This week I will be doing some consulting around Structural Equation Modeling (SEM) techniques to solve a unique business problem.  We are trying to identify customer preference for various products and traditional regression is not adequate because of the high dimensional component to the data set along with the multi-colinearity of the variables.  PLS is a powerful and effective method to handle these sorts of problematic data sets.

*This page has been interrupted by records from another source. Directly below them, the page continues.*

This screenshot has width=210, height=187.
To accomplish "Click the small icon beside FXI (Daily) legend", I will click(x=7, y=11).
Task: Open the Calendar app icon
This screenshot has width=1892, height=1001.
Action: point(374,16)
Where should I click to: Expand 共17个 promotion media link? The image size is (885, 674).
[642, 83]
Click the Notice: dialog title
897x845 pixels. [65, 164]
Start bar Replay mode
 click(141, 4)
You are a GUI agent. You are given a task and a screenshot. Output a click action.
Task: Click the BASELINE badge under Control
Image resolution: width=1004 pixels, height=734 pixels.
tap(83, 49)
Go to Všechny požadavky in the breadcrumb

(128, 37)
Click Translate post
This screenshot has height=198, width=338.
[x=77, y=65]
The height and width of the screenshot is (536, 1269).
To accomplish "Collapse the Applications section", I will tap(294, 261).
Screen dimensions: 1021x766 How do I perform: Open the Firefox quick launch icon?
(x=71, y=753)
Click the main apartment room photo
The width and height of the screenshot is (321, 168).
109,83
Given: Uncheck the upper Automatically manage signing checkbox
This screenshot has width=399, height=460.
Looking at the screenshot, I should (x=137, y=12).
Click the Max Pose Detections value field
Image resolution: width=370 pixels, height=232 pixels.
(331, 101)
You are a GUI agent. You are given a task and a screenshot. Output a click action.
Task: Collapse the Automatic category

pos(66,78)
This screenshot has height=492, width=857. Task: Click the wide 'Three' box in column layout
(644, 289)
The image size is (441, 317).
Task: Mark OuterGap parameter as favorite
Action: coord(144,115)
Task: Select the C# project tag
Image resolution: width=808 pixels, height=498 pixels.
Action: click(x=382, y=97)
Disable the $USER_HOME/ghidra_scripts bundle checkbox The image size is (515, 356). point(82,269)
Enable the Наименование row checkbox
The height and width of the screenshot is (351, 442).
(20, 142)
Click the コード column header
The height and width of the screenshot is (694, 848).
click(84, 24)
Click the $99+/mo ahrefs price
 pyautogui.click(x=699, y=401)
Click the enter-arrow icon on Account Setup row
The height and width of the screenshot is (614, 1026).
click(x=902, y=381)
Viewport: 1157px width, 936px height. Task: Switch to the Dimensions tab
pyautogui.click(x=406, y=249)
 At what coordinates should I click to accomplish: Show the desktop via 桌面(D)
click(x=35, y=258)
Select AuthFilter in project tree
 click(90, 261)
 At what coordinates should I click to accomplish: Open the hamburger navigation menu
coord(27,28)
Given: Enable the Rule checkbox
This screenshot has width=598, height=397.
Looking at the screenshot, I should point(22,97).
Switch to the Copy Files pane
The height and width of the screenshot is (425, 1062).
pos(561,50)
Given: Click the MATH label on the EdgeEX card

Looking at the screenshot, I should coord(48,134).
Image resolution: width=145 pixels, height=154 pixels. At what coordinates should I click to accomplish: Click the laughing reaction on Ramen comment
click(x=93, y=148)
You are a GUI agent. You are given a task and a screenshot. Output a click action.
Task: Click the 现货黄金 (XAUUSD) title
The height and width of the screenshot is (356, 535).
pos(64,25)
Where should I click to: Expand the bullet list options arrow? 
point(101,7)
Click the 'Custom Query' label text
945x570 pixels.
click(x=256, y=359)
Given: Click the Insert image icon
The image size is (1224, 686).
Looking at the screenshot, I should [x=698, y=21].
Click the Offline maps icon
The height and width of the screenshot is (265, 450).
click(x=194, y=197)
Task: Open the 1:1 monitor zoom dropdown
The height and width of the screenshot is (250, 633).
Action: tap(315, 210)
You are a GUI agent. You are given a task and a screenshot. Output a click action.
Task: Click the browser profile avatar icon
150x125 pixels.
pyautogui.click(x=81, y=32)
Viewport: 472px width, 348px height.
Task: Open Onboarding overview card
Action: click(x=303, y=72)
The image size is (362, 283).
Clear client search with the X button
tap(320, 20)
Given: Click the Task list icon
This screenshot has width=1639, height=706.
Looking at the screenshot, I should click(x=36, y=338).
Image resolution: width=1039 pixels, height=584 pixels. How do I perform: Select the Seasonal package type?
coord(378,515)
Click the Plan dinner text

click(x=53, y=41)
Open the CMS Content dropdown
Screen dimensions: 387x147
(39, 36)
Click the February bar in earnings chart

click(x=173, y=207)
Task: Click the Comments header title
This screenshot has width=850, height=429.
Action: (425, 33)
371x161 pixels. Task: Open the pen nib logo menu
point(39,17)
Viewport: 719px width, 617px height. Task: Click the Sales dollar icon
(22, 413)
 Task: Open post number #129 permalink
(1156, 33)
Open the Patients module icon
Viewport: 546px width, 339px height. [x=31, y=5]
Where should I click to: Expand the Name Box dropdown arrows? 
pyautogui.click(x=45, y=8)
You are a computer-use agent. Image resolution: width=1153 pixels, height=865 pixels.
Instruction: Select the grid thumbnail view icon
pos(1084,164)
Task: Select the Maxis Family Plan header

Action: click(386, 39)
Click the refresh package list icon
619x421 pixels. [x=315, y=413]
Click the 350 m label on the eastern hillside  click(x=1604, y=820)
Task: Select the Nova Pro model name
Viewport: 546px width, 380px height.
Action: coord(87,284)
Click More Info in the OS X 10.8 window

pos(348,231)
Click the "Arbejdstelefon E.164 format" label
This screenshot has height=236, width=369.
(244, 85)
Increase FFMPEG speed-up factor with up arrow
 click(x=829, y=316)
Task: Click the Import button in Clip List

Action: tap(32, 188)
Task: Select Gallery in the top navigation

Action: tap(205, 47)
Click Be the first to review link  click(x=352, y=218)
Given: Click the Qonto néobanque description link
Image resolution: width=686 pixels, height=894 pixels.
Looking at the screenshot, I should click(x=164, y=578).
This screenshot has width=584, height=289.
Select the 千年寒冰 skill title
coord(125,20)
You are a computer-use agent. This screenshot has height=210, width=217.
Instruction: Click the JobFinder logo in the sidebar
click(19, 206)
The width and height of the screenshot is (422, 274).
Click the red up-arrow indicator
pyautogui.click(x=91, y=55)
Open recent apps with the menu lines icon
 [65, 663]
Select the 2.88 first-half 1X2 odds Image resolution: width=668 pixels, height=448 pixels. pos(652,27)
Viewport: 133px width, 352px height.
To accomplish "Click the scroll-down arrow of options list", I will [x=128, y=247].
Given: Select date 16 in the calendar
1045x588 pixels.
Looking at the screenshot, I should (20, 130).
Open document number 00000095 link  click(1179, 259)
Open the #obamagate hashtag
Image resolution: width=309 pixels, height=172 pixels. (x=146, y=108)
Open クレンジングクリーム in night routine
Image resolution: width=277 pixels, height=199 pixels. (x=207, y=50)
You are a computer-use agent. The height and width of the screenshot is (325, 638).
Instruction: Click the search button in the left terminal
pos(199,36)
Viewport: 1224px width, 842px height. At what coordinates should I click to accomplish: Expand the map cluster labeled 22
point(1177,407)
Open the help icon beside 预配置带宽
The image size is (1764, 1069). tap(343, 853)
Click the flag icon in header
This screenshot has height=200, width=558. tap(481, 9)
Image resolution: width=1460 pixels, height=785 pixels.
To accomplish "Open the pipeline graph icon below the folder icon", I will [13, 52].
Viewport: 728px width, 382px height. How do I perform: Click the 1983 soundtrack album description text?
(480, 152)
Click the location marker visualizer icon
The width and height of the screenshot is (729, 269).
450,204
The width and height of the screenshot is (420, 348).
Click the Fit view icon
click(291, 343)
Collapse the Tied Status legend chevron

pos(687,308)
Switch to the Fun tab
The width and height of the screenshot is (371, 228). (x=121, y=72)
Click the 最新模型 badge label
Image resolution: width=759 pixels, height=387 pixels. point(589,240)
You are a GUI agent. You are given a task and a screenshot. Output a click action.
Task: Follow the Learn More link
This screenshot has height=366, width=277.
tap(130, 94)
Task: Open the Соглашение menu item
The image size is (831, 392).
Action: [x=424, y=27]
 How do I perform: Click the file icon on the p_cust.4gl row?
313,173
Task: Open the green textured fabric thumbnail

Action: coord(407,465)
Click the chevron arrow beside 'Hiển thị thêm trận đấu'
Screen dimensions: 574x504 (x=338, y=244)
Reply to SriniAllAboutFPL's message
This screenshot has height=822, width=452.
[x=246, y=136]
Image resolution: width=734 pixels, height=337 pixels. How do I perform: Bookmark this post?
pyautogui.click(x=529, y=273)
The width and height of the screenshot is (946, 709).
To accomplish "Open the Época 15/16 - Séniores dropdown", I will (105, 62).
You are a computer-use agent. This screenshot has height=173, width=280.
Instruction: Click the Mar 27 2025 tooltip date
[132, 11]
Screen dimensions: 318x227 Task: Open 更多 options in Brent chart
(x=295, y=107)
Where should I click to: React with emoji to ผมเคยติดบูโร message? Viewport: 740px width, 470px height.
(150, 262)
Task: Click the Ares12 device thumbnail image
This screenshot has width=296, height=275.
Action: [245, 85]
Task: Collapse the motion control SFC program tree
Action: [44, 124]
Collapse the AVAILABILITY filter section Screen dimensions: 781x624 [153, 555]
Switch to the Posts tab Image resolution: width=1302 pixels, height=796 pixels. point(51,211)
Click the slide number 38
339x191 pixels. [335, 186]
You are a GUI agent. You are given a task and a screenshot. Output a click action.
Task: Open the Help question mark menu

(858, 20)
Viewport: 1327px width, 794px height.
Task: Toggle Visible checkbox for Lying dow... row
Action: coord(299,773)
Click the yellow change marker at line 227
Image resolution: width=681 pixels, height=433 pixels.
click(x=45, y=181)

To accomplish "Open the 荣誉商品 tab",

Principal Components regression is one option we will explore, but in doing background research I have found that PLS may be a better option.  We will look at both PLS regression and PLS path analysis.  I don’t believe traditional SEM will be of value at this point as we don’t have a good feel or theory to make assumptions on the latent structure.  Also, because of the number of variables in the data set, we are stretching SEM techniques to the limit.  An interesting discussion of this limitation can be found in Haenlein, M & Kaplan, A., 2004, “A Beginner’s Guide to Partial Least Squares Analysis”, Understanding Statistics, 3(4), 283-297.

Of course, I want to do this in R and a couple of packages exist.  My favorite ones come from the researcher Gaston Sanchez with an ebook and tutorials on his website gastonsanchez.com.

# load the plsdepot package and a dataset
> library(plsdepot)
Warning message:
package ‘plsdepot’ was built under R version 3.0.1
> data(vehicles)

> names(vehicles)
 “diesel”      “turbo”       “two.doors”   “hatchback”   “wheel.base”
 “length”      “width”       “height”      “curb.weight” “eng.size”
 “horsepower”  “peak.rpm”    “price”       “symbol”      “city.mpg”
 “highway.mpg”

This data has 16 variables and 30 observations.  It is included in the plsdepot package.

One of the interesting things about PLS regression is you can have multiple response variables and plsdepot can accommodate that type of analysis.  In this case, I just want to analyze one Y variable and that will be price.

One of the quirks of the package is you will need to have the predictors and responses separated i.e. put the response variable column(s) at the end of your dataframe.  To do that I simply run this elegant bit of code I found somewhere…
# put the variable price (column 13) at the end
cars = vehicles[ ,c(1:12,14:16,13)]

Here is the code to build the model and in this case we will examine it with 3 components (latent variables) by using comps=3.  We use plsreg1 in this case because we are only interested in price.  If we had multiple Ys then plsreg2 would be used.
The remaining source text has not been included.